For some database tools it's easier to install the jdbc driver if it's a single jar. For this reason we also provide dw-jdbc bundled with all its dependencies under the following:

<dependency>
    <groupId>world.data</groupId>
    <artifactId>dw-jdbc</artifactId>
    <classifier>shaded</classifier>
    <version>0.4.1</version>
</dependency>

Finding your Token

  1. Visit https://data.world
  2. Visit your user settings, and click the advanced tab.
  3. Copy your token.

Features

  • JDBC 4.2

  • The driver only supports read-only queries. It does not support INSERT/UPDATE/DELETE, DDL, or transactions.

  • Queries can be written in SPARQL 1.1 or in the SQL dialect described at https://docs.data.world/tutorials/dwsql/.

  • [SQL-only] Table and column metadata via java.sql.DatabaseMetaData.

  • [SQL-only] Support for positional parameters via java.sql.PreparedStatement.

  • [SPARQL-only] Support for named parameters via java.sql.CallableStatement.

    • For example, CallableStatement.setString("name", "value") will bind the string value to ?name within the query.
  • The DataWorldStatement.setJdbcCompatibilityLevel(JdbcCompatibility) method can be used to adjust how the JDBC driver maps query results to Java objects in java.sql.ResultSetMetaData. This is particularly relevant to SPARQL queries where result types in a column can vary from row to row.

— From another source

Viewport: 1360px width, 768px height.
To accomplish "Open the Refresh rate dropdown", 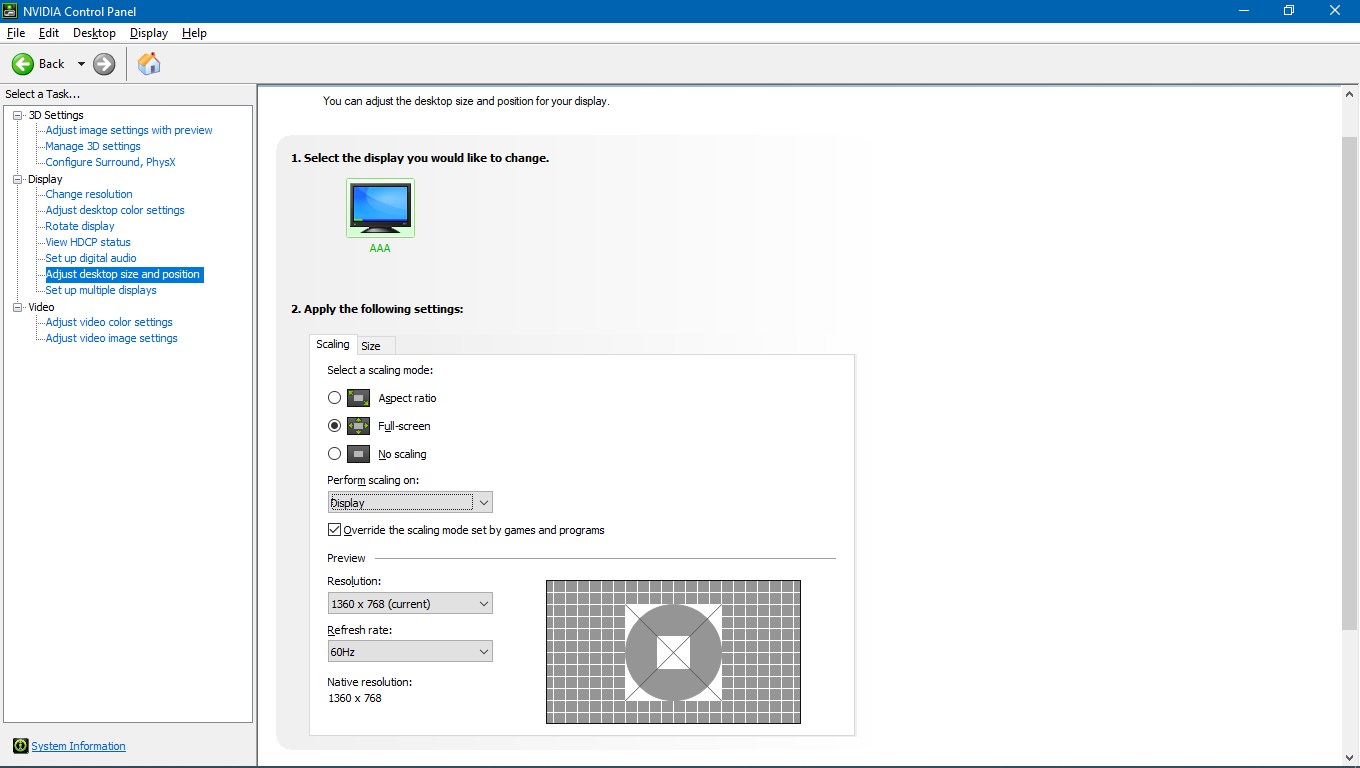I will tap(410, 652).
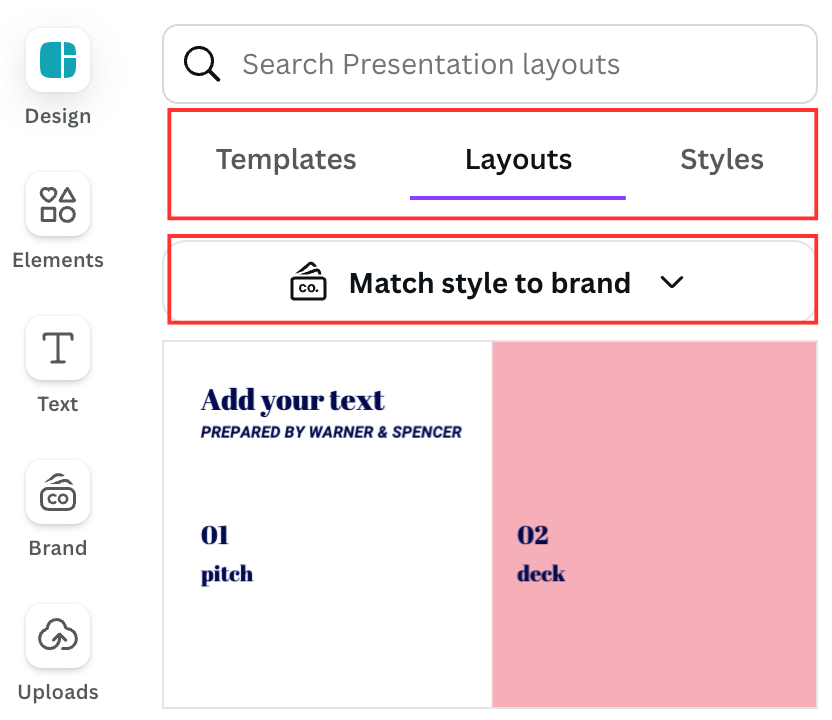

    • JdbcCompatibility.LOW - No assumptions are made about types. ResultSetMetaData.getColumnType() returns java.sql.Types.OTHER and ResultSet.getObject() returns world.data.jdbc.model.Node.

    • JdbcCompatibility.MEDIUM - [SPARQL default] All columns are typed as string. ResultSetMetaData.getColumnType() returns java.sql.Types.NVARCHAR and ResultSet.getObject() returns java.lang.String.

    • JdbcCompatibility.HIGH - [SQL default] Columns are typed based on the underlying data, either using table metadata (SQL) or by inspecting the first row of the response (SPARQL).